■ WHAT TO WORK ON ■
Tally how many lines of the data below contain the string "selector". Reply with the number alone.

■ DATASET ROWS ■
▽

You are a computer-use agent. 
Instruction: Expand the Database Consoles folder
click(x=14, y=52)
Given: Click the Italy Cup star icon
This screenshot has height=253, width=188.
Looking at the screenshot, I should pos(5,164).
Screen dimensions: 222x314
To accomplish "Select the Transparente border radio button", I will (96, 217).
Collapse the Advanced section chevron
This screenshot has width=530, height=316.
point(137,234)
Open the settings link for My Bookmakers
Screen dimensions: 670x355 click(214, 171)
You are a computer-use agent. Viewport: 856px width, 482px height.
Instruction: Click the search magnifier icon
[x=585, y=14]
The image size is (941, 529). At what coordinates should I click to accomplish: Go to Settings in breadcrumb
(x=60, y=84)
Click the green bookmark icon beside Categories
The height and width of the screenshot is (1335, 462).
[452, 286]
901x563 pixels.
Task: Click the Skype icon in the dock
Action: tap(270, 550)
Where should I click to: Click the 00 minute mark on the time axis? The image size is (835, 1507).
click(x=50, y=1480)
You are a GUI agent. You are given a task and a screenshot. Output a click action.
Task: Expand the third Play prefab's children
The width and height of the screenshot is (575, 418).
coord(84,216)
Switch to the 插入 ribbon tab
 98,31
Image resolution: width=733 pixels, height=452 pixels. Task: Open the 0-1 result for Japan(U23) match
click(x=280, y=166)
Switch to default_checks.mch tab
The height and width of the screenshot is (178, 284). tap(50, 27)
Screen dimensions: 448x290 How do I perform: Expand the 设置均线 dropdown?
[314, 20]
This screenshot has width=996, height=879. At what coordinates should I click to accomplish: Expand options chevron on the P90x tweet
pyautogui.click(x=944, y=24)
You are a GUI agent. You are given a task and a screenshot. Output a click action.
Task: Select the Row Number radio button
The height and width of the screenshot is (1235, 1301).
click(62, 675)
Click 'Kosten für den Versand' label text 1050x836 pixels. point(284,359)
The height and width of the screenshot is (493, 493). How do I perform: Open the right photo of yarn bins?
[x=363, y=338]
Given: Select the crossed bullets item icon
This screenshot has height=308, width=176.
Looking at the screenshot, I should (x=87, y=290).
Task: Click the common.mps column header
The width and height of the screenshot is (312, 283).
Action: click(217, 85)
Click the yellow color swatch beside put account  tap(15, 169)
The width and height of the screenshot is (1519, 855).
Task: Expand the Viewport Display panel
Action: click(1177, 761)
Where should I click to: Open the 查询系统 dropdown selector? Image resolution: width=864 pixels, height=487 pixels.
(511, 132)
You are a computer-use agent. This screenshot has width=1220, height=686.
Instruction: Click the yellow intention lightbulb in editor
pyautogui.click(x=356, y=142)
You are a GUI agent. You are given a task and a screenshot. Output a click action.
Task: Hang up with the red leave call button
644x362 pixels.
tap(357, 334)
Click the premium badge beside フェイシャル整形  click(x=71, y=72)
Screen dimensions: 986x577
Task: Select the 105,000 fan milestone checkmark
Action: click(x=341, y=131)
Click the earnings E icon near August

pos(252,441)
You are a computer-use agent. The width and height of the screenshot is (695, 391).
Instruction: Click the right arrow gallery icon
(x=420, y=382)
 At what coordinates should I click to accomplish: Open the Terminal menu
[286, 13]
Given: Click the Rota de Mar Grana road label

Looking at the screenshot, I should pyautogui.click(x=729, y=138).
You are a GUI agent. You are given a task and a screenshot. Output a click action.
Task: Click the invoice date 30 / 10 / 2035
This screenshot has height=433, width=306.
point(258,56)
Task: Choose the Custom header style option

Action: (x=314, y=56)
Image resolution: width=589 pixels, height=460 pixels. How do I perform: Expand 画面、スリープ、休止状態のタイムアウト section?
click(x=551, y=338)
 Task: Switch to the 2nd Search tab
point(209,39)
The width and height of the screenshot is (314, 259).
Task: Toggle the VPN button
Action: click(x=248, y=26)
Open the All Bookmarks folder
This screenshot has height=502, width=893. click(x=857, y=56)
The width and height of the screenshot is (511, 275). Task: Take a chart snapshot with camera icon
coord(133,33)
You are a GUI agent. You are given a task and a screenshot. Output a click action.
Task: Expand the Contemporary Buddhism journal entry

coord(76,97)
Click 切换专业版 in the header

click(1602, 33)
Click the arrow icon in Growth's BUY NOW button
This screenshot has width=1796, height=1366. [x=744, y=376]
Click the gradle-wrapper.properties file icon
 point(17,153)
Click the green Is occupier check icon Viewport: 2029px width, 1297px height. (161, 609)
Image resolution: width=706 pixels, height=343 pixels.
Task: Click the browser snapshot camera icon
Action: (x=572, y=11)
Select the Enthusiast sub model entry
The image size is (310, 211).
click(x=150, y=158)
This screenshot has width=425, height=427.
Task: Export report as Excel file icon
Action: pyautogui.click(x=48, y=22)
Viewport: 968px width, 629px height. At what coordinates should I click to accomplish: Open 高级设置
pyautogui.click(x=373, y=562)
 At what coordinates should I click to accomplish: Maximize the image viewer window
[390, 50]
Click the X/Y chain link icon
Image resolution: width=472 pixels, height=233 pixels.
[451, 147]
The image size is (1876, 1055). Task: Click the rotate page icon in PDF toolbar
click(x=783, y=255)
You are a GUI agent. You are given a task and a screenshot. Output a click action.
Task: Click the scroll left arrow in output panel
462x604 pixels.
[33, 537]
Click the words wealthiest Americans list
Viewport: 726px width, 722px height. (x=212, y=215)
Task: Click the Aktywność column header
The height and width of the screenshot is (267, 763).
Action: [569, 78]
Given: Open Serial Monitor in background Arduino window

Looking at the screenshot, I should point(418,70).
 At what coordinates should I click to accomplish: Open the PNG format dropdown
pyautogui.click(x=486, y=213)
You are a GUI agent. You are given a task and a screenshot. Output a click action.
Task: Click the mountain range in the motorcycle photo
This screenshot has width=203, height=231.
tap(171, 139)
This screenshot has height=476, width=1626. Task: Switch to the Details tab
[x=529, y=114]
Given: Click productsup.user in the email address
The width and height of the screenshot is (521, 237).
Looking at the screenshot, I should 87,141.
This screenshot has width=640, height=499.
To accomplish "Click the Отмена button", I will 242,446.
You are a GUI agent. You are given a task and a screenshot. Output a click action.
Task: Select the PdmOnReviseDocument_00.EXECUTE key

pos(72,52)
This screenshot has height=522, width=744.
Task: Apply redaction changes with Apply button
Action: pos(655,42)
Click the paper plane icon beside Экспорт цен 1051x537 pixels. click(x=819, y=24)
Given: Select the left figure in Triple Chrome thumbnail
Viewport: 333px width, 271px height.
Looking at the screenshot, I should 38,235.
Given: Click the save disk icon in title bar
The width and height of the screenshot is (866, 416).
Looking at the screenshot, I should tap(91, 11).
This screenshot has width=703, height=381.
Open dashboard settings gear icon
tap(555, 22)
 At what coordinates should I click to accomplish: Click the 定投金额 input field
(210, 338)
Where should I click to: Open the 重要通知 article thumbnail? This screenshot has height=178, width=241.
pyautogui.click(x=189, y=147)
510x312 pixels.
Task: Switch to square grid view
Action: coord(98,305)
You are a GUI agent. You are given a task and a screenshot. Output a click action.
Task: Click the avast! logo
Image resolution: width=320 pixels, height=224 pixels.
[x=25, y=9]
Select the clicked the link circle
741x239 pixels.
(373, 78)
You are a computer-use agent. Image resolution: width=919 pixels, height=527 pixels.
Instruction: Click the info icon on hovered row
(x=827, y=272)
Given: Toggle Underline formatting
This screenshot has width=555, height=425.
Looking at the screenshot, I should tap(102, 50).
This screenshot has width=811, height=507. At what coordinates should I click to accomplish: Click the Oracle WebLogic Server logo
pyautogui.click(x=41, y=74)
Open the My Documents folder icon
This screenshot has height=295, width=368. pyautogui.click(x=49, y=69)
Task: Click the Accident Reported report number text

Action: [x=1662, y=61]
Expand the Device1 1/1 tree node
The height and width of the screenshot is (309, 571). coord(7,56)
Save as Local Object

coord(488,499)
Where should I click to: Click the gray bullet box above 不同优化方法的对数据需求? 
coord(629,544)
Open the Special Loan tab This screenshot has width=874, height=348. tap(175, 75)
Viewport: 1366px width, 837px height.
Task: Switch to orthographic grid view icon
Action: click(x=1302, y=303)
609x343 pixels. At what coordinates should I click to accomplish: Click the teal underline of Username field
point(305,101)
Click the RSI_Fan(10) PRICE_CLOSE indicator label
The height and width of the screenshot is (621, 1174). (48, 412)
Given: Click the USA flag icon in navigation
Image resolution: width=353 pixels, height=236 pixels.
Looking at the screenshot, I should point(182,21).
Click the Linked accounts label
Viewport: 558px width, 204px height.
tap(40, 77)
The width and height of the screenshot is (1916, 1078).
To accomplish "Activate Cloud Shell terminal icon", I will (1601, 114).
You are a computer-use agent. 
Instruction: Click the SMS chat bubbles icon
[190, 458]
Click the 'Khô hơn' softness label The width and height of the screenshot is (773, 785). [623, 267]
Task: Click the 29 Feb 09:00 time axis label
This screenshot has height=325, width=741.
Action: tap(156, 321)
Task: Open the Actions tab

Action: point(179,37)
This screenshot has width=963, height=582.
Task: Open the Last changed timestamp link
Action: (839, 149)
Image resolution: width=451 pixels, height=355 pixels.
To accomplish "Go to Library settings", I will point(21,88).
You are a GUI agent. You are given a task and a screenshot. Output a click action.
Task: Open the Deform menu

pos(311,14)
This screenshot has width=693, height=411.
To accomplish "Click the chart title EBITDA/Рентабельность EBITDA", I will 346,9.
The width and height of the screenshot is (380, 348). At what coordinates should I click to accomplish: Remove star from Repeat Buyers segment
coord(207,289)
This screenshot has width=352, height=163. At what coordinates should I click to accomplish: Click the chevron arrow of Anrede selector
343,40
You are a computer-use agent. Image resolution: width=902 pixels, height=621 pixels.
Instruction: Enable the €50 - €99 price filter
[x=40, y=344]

△

■ TASK RESULT ■
2